Warning Joan of Arc issued to her judges:
"You say that you are my judge; take good heed of what you do, because in truth I am sent by God, and you put yourself in great peril. I give you this warning so that if our Lord punishes you for it, my duty to warn you is done." 

Joan of Arc's response to the threat of torture:
"Truly, if you were to tear me limb from limb and separate my soul from my body, I would not say anything more. Yet, if I did say anything, afterwards I would always declare that you made me say it by force!" 

Joan's response when she learned how she would die:
"Oh! Am I to be so horribly and cruelly treated? Alas! That my body, clean and whole, which has never been corrupted, should this day be consumed and burned to ashes! Ah! I would far rather have my head chopped off seven times over, than to be burned!" 

Joan speaking to Bishop Pierre Cauchon after learning of her impending execution:
"Bishop, I die through you" 

At her death, Joan asking for a crucifix to be held level with her eyes:
"Hold the crucifix up before my eyes so I may see it until I die." 

St. Joan of Arc's last words:
"Jesus, Jesus, Jesus!" 
"I place trust in God, my creator, in all things; I love Him with all my heart." -St Joan of Arc
-St Joan of Arc, pray for us!


Anonymous said...

Two things that made an impression on me from her life is her momentary human weakness when at first how at the threat of being burned at the stake she renounced her visions and mission as inspired by God. Although she recanted her abjuration a few days later, it was nevertheless an important lesson to see that in their human frailty and weakness, even the saints can momentarily falter.

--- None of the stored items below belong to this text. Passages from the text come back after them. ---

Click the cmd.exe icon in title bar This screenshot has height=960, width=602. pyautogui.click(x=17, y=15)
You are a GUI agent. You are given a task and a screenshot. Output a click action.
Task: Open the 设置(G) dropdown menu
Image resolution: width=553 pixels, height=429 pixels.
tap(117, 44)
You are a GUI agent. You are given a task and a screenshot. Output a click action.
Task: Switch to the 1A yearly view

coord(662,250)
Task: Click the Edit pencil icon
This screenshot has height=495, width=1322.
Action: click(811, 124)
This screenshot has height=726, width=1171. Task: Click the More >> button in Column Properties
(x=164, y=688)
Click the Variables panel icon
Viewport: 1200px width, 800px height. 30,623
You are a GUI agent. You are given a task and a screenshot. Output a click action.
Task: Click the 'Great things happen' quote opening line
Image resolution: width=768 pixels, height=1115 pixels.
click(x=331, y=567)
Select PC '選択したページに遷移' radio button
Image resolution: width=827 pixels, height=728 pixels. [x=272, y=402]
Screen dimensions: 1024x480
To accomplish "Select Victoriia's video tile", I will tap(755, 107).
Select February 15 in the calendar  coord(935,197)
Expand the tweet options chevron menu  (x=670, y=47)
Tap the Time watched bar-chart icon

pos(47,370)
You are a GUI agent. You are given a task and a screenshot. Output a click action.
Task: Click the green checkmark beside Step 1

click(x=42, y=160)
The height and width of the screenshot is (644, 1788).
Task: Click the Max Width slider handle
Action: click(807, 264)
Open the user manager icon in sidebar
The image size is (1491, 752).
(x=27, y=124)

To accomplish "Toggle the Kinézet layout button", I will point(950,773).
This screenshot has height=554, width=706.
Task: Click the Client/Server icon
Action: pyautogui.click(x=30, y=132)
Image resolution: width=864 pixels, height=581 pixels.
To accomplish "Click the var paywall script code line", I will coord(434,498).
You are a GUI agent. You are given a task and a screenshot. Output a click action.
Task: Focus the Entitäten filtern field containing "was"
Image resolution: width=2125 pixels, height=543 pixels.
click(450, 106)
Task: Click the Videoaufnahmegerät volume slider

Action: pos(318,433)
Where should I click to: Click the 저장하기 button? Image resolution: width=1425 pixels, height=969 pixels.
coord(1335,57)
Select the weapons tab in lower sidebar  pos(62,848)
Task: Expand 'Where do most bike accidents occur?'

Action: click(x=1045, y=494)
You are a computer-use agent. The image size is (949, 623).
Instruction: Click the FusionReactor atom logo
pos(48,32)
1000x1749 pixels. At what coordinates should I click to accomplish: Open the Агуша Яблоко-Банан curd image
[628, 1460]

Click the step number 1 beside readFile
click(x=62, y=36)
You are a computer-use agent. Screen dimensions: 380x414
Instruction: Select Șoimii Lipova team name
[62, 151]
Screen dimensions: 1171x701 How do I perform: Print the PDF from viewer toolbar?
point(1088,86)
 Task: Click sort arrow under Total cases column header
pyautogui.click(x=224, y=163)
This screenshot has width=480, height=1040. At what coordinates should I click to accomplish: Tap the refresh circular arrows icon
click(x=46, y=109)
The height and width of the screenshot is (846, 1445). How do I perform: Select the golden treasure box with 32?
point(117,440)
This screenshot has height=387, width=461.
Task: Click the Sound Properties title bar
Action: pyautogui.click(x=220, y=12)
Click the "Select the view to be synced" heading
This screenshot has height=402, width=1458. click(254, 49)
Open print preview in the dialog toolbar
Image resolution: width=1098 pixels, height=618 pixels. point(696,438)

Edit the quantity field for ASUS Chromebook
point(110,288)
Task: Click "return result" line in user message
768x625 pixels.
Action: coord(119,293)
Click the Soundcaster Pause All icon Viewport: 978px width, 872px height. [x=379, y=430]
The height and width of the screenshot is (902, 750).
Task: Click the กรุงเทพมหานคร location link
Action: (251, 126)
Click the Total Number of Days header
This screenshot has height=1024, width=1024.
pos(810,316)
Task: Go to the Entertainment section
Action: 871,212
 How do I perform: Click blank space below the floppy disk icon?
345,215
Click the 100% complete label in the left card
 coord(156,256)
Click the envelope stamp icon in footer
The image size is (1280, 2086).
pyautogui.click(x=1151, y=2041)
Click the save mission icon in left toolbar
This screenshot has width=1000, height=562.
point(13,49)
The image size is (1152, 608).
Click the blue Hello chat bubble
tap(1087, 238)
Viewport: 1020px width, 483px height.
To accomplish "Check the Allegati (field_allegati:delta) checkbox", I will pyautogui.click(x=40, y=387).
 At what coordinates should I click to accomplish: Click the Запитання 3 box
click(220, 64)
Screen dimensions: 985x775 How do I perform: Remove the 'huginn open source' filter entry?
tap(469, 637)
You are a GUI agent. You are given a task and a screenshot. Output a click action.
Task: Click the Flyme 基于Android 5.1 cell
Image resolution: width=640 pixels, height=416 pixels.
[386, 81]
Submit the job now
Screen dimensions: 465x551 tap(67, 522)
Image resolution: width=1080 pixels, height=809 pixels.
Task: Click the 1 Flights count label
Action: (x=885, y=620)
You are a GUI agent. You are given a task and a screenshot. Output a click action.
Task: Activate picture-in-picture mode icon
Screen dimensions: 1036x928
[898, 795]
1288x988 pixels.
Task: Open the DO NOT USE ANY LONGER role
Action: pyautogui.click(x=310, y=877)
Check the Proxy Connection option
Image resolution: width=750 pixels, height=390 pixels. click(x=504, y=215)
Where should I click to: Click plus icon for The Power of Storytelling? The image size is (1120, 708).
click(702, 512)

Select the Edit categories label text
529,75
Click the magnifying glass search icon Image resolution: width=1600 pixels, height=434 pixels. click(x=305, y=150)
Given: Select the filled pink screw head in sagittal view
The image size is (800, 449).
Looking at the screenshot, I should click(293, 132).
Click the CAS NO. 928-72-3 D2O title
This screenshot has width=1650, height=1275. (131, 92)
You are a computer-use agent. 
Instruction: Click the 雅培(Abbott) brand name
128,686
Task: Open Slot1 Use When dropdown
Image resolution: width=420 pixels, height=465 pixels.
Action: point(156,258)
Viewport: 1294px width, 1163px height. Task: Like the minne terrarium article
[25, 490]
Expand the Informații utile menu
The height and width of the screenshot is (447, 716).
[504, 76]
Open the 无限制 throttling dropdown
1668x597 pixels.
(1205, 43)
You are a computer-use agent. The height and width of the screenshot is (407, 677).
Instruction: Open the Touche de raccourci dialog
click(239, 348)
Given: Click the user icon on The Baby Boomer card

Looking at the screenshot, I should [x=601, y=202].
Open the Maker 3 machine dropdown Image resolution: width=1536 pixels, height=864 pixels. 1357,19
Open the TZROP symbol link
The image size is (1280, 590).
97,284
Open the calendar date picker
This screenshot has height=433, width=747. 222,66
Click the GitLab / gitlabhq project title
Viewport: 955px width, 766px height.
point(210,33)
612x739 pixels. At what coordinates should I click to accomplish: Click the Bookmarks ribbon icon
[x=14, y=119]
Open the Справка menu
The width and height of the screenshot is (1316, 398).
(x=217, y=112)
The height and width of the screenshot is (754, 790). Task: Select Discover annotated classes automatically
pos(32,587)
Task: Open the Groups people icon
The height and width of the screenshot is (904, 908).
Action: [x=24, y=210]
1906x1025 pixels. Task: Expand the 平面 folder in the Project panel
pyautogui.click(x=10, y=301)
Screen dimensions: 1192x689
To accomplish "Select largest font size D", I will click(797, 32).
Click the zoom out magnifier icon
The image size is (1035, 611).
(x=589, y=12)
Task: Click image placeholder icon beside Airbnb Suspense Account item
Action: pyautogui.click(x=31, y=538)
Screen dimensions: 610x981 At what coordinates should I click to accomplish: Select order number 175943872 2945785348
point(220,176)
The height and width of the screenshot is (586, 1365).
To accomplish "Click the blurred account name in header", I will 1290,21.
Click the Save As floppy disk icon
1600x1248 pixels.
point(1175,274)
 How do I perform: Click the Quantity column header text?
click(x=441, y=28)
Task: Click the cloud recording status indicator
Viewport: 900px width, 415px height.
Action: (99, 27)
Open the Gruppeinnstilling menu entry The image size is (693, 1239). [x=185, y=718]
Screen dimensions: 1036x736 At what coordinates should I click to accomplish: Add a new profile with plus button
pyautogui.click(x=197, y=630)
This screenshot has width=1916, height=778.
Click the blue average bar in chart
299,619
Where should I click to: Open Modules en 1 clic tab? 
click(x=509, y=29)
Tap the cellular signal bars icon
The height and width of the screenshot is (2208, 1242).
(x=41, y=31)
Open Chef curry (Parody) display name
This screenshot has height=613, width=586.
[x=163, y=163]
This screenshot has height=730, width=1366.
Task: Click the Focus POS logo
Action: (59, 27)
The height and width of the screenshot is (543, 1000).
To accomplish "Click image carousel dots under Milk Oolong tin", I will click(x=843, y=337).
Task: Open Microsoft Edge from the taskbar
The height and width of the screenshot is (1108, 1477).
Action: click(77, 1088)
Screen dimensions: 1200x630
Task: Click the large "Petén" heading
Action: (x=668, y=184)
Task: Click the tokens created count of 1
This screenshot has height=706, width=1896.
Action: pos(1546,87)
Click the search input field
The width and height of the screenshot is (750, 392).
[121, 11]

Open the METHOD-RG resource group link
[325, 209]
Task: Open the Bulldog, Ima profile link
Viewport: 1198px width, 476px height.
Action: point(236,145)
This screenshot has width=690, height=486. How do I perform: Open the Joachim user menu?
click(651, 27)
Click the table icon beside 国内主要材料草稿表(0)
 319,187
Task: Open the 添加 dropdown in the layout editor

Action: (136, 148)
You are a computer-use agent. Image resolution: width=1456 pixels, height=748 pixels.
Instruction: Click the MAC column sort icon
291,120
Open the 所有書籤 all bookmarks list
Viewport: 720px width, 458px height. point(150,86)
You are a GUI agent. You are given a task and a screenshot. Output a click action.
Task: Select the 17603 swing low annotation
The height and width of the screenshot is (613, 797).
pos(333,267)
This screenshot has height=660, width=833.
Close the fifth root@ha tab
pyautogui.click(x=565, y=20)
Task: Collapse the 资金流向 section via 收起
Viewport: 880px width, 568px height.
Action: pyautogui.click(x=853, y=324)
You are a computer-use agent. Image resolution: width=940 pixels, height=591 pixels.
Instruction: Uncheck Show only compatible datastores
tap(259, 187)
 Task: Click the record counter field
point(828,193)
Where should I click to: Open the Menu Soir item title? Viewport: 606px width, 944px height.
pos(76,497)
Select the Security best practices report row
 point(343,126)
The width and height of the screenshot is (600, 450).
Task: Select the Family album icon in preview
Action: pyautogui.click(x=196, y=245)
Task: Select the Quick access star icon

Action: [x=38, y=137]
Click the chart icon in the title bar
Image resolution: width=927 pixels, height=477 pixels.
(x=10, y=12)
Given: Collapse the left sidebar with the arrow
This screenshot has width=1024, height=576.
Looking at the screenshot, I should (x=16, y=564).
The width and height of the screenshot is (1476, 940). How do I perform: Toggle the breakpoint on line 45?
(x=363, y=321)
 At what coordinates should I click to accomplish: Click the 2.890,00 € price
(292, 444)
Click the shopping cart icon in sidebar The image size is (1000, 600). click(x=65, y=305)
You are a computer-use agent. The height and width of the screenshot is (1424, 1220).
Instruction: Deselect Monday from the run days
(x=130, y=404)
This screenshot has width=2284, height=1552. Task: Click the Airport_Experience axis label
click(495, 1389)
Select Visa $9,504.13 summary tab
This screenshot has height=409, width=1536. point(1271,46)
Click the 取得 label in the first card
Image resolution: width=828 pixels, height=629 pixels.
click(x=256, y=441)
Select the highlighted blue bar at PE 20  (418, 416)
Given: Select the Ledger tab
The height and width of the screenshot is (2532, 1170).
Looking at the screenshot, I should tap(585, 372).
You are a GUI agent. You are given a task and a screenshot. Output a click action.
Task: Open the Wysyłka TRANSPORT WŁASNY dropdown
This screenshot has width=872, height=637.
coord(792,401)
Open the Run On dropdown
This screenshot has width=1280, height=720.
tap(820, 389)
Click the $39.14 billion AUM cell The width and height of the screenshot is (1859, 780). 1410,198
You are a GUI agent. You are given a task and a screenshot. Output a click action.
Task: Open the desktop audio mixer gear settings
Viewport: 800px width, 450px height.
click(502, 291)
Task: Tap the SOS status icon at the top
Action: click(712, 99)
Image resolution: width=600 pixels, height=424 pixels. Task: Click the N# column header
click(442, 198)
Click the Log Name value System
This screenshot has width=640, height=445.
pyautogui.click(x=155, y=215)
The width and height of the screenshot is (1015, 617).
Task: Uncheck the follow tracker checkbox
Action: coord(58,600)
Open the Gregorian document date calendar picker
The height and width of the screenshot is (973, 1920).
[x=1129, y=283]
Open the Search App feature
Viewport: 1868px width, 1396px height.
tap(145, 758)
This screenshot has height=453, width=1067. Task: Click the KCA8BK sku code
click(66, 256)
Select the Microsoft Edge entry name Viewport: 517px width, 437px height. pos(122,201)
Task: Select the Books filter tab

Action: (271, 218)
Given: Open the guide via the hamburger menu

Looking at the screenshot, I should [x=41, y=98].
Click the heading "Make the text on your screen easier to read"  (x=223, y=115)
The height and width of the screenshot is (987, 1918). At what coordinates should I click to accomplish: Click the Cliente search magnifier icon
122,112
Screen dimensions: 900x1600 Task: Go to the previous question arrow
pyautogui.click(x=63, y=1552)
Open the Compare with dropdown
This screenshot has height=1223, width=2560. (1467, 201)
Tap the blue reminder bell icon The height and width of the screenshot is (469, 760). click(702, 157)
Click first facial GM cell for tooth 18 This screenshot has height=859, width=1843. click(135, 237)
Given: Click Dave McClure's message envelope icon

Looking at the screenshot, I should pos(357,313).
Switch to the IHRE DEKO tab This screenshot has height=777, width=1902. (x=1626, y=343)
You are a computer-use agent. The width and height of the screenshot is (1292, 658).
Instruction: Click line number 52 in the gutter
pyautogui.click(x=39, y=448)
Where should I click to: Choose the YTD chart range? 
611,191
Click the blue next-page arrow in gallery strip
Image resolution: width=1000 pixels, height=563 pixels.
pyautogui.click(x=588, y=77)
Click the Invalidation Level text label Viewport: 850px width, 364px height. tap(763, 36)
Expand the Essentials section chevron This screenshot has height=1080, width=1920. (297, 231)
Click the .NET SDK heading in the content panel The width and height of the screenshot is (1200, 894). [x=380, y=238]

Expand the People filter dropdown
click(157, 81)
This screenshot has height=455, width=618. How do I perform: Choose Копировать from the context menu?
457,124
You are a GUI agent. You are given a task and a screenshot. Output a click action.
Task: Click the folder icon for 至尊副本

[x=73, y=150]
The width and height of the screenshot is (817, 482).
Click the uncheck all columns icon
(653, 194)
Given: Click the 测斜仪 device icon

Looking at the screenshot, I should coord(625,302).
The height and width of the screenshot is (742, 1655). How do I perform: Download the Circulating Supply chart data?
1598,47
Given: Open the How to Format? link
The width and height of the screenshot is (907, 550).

Also I found her obedience to her Voices to be inspiring also but there was that time where she jumped out of the tower when St. Catherine had repeatedly told her not to jump---So, once again we see her humanity, yet I find her human weaknesses to be very encouraging for my poor soul! Its good to see that even the greatest Saints faltered and made mistakes.

Steve Calovich said...

Keep in mind that you are taking the English word that Joan recanted. The English hated Joan with an unnatural hatred. Why do you believe the English version of the trial?

There are very good reasons to believe that Joan never recanted. She was fearless in every battle. Joan wasn't naive. Joan knew that the English were going to kill her!

For all of the discrepancies in Joan's trial click on the link provided.

The True Trial of Saint Joan of Arc I. The condemnation (

Glenn Dallaire said...

Hi Steve,
You raise an interesting point. While it is possible that Joan never renounced her visions and mission, but the books that I used for this biography all state that she did. Nevertheless, all seem to agree that because she did renounce in a moment of weakness, she soon afterwards recanted her previous abjuration, which actually was to be the action which permitted her by law to be given the death sentence for "relapsing into heresy." The biographers state that up to that point, by law she could not have been given a death sentence simply for heresy and wearing men's clothing. They state that it was the "relapse into heresy" that actually allowed for her death penalty.

Thanks for your comments.
May God bless you and your loved ones,
Glenn Dallaire

Anonymous said...

Some Witnesses Saw That When She Was Burned At The Stake,Her Soul Took The Shape Of A White Dove Out Of Her Chest And That Dove Flew To South.Many Englishmen Observed There Were No Burn Marks On Her Body And Later English Sailed Off Her Body In The Sea.

Joan Of Arc Is One Of The GREATEST Saint Ever Born.